QR Codes – The reason they're still around
QR codes have lingered on the edge of the marketing spectrum for a long time. Making some cool appearances along the way, but never really nailing Europe in the same way they did Asia. There have been a number of reports of the little block barcode’s demise. However, we look at the alternatives and debunk the myths of these app based phone codes.
NFC was touted as a replacement for QR Codes as they can be used for a number of handy uses. However, though they can be used for payments and unlocking rooms, they don’t have a print or visual element and so would never replace QR codes.
NFC are physical hardware and are too expensive to place in everyday items for scanning such as magazines. It is also impossible to use NFC via the web like a QR code. QR Codes can also be created easier.

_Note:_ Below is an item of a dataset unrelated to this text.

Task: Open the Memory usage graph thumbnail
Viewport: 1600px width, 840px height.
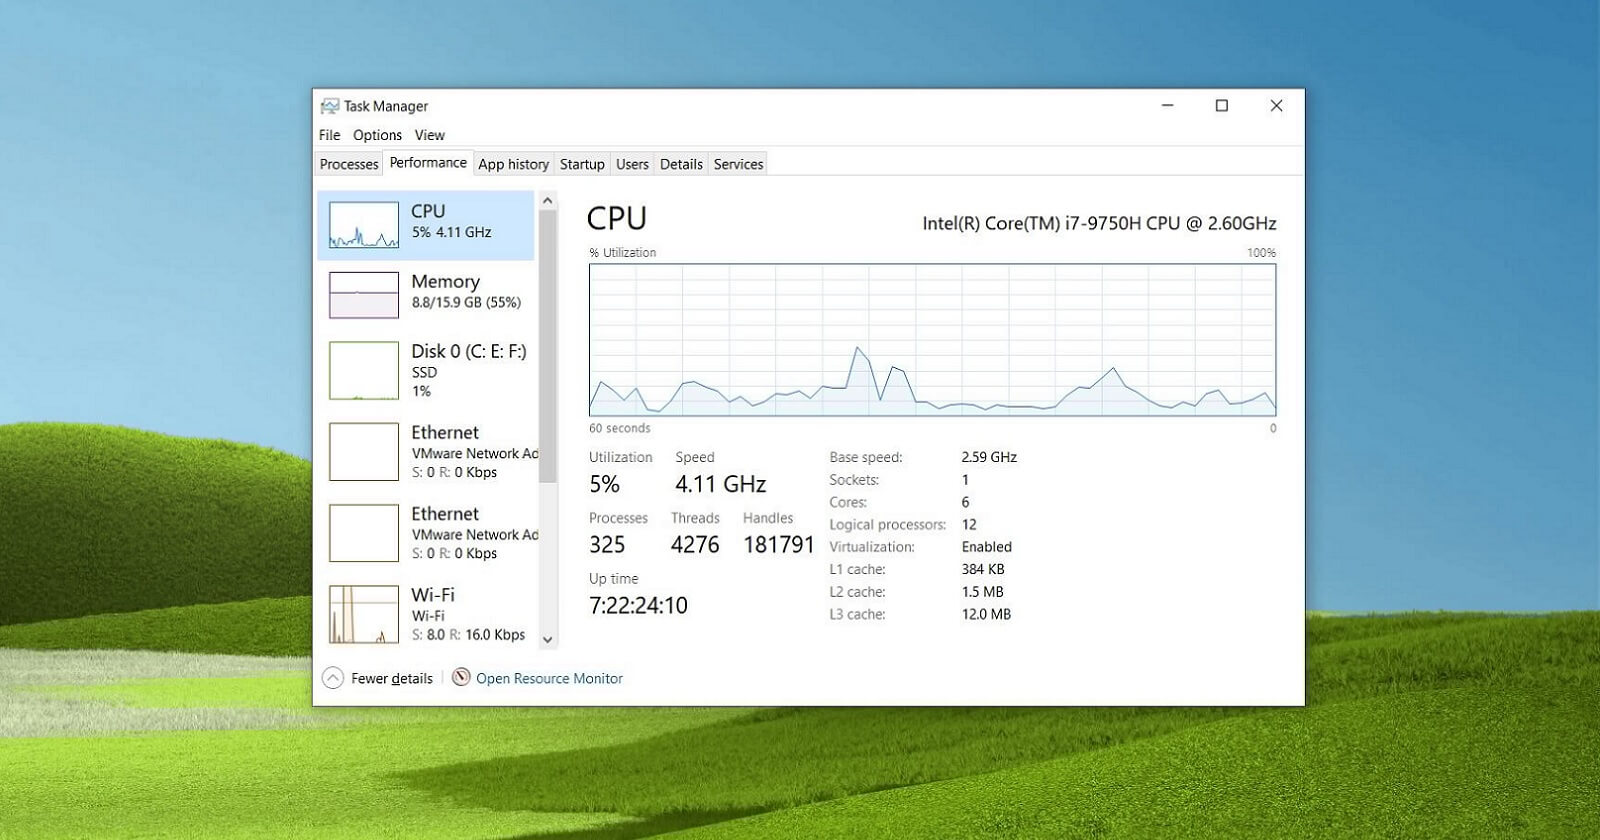Action: [x=364, y=295]
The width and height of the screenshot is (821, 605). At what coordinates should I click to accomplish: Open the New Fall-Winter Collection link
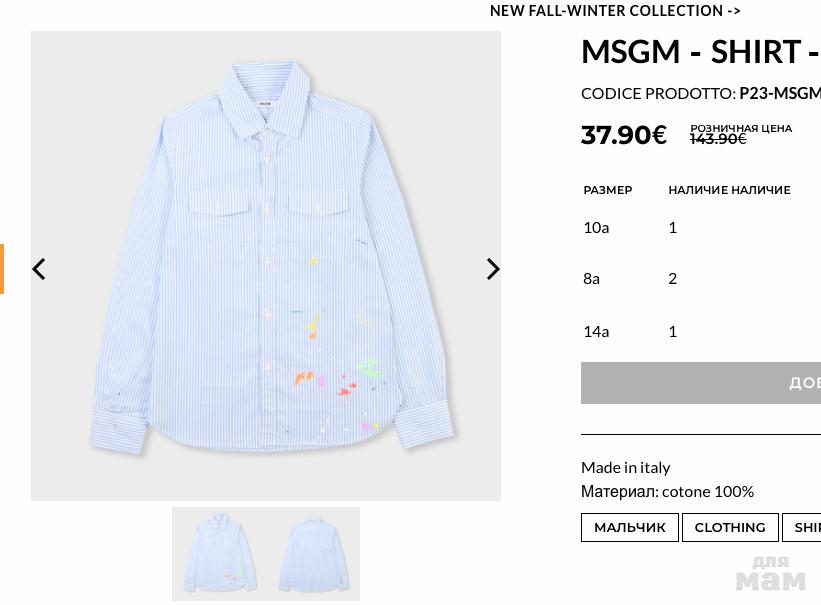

They also offer a call to action. The automatic response when you see QR Codes is to take a picture of them – this is part of the social marketing. QR Codes don’t offer all the abilities of NFC, and so we see them working together like ebony and ivory.
Augmented reality offers a combination of the real and augmented world. With this medium you can hold your phone up to the world and receive all sorts of data on the world around you. Apps such as Layar and others provide this information, using companies like Yelp for instance to offer information on restaurants. However, like NFC there is no call to action or visual element to do so and so they just won’t replace QR Codes in such an incidence.
Google Goggles and Image Recognition
Sites such as Google Goggles allow you to take photos of anything you like and offer you information on the recognised object. Hold your app up to a Hellman’s Mayo bottle and it will search for that exact product – smart eh? One problem again is the lack of a call to action via a visual element. There may also be a requirement of instructions on what to do to achieve a desired result – something QR Codes doesn’t have to worry about as it is all displayed on screen after you take an image.
This service is there to offer a similar barcode service to those who don’t have smart phones with apps. It involves taking photos of barcodes and then texting or emailing the image. Very cool and also smart. However, do people without smart phones want to interact with their phones? They would have probably made the leap to smart phones if they have a tendency to engage with a smart phone. By not having such a phone they just be part of a demographic that doesn’t care of technological breakthroughs such as Jag Lag, leaving the service in the minority.